**Text section**
With this scenario in mind, the concrete objectives we propose to pursue are the following:
  • Study the causes of computational limitations in traditional adaptive manifold learning approaches, and the integration of compressed sensing with traditional adaptive embeddings in a hybrid manifold learning scheme.
  • Explore the metric and geometrical properties of hybrid techniques, in relation to the computation of invariants for shape recognition, or unsupervised clustering techniques.
  • Develop, to moderate risk, alternative solutions to the large scale manifold learning problem, by studying both approximate spectral decomposition algorithms and approximate nearest neighbor methods to build the affinity graph of the adaptive component.
  • Exploit the general-purpose hybrid manifold learning framework developed within the project to propose new solutions to a number of cornerstone problems of machine learning, such as classification, matching, clustering.
  • Apply the array of techniques developed during the project to challenging real-world applications in computer vision (object recognition), human motion analysis, medical imaging.
Some of elements involved in the objectives listed above involve indeed high risk: compressed sensing is a discipline still in its infancy, and its proposed integration with adaptive manifold learning is an ambitious task we set for ourselves. Nevertheless, the competences and skills of our consortium give us the confidence to accept such a challenge. The principled formulation of classification and clustering schemes in the reduced, measurement space is open territory, with only few sporadic papers appearing on these topics at the moment. Other issues have recently studied by some groups for traditional embeddings: this is the case for the geometry of the associated eigenfunctions and their invariance. Members of the consortium do possess such expertise. However, such matters are far from being fully understood even in the case of adaptive manifold learning. Actions to moderate risk have been included, based on more traditional approaches to large scale manifold learning. Finally, a number of applications that fall in the wide spectrum of expertise present in the consortium ensures a balanced mix of activities between high, medium, and low risk enterprises.

**Records provided**
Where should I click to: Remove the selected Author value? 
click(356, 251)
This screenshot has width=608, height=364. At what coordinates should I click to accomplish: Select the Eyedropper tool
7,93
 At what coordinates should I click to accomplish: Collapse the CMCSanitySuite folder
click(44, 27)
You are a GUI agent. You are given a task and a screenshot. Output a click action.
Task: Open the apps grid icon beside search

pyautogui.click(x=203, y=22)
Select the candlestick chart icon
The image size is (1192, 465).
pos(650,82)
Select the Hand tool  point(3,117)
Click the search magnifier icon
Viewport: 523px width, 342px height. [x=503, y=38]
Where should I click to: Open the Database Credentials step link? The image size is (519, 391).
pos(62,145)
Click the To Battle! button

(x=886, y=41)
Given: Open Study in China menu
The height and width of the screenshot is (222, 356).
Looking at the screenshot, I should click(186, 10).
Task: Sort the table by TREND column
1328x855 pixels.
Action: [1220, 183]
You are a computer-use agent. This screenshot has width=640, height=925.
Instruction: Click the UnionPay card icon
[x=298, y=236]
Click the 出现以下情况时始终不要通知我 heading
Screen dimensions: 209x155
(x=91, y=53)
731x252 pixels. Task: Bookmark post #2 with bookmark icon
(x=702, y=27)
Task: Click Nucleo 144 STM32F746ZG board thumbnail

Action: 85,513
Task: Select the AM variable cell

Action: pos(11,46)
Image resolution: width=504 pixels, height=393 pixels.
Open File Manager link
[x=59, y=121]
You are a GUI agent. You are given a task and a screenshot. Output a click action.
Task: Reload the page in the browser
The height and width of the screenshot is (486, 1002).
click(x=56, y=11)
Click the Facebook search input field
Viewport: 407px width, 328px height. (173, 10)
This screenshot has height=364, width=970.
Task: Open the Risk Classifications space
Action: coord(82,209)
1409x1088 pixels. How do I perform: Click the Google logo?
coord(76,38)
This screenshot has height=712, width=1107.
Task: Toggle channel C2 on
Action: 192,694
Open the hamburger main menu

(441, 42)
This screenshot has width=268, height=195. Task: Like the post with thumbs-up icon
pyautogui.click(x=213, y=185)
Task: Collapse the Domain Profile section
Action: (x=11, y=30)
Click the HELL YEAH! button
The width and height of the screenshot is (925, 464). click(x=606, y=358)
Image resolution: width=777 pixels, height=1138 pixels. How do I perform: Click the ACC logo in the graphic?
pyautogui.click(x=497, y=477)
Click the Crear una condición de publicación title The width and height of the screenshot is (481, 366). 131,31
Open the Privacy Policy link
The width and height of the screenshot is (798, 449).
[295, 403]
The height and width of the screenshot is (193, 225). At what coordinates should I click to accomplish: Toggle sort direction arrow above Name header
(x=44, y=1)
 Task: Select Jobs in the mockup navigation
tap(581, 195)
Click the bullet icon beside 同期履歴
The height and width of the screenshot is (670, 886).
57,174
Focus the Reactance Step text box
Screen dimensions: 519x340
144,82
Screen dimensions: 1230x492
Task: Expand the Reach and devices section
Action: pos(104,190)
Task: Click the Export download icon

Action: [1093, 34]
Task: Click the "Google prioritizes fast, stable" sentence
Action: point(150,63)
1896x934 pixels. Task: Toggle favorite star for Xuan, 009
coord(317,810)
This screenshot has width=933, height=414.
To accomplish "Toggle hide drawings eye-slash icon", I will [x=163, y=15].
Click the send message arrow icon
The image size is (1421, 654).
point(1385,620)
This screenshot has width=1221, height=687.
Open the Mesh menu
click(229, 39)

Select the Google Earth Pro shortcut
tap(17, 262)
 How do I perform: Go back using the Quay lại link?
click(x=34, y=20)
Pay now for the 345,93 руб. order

**What to work on**
A - Please retype the project objectives passage between "With this scenario" and "the adaptive component.", inclusive.
B - List the real-world application areas that the project objectives passage names as targets for the techniques developed in the project.
C - Answer these questions from the project objectives passage:
(i) Which discipline is described as still in its infancy?
(ii) Which two kinds of methods are to be studied to develop alternative solutions to the large scale manifold learning problem?
(iii) Between which levels of risk do the applications ensure a balanced mix of activities?

**Results for each task**
A -
With this scenario in mind, the concrete objectives we propose to pursue are the following:
  • Study the causes of computational limitations in traditional adaptive manifold learning approaches, and the integration of compressed sensing with traditional adaptive embeddings in a hybrid manifold learning scheme.
  • Explore the metric and geometrical properties of hybrid techniques, in relation to the computation of invariants for shape recognition, or unsupervised clustering techniques.
  • Develop, to moderate risk, alternative solutions to the large scale manifold learning problem, by studying both approximate spectral decomposition algorithms and approximate nearest neighbor methods to build the affinity graph of the adaptive component.

B -
- computer vision (object recognition)
- human motion analysis
- medical imaging

C -
(i) Compressed sensing
(ii) Approximate spectral decomposition algorithms and approximate nearest neighbor methods
(iii) High, medium, and low risk